Dr. Rosenstark received his BEE degree from the City College
of New York, and his MEE and Ph.D. degrees from New York University.
He has held industrial positions at Norden Laboratories, in Norwalk,
CT, and also at Bell Telephone Laboratories, in Holmdel, NJ. In
the academic world he has taught Electrical Engineering at the
City College of New York, and has been with the Electrical and
Computer Engineering Department at the New Jersey Institute of
Technology for over 30 years.
In his research Dr. Rosenstark has worked in Communications Theory,
with special interest in the areas of Spread Spectrum Communication
Systems and in Command Control and Communication Systems Analysis.

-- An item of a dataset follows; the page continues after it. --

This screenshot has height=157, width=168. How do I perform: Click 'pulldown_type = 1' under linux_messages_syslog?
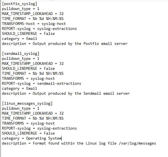pyautogui.click(x=21, y=108)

He has also had a continuing interest in clarifying the theory
of Feedback Amplifiers, and has published papers in this field,
as well as the textbook Feedback Amplifier Principles,
published by Macmillan in 1986.
Dr. Rosenstark has been actively involved with Microprocessors
and microcomputers, with special interest in the area of interconnection
of high-speed digital-devices. He chaired the committee that was
charged with creating the computer engineering program at NJIT,
and has written the book Transmission Lines in Computer
Engineering, published by McGraw-Hill in 1994, specifically
for the undergraduate course CoE328.
Of late he has become interested in improving undergraduate laboratory
instruction, that is why his name appears on many of the laboratory
manuals used by the students of this department. To do this he
draws on his many years of experience in industry and in consulting.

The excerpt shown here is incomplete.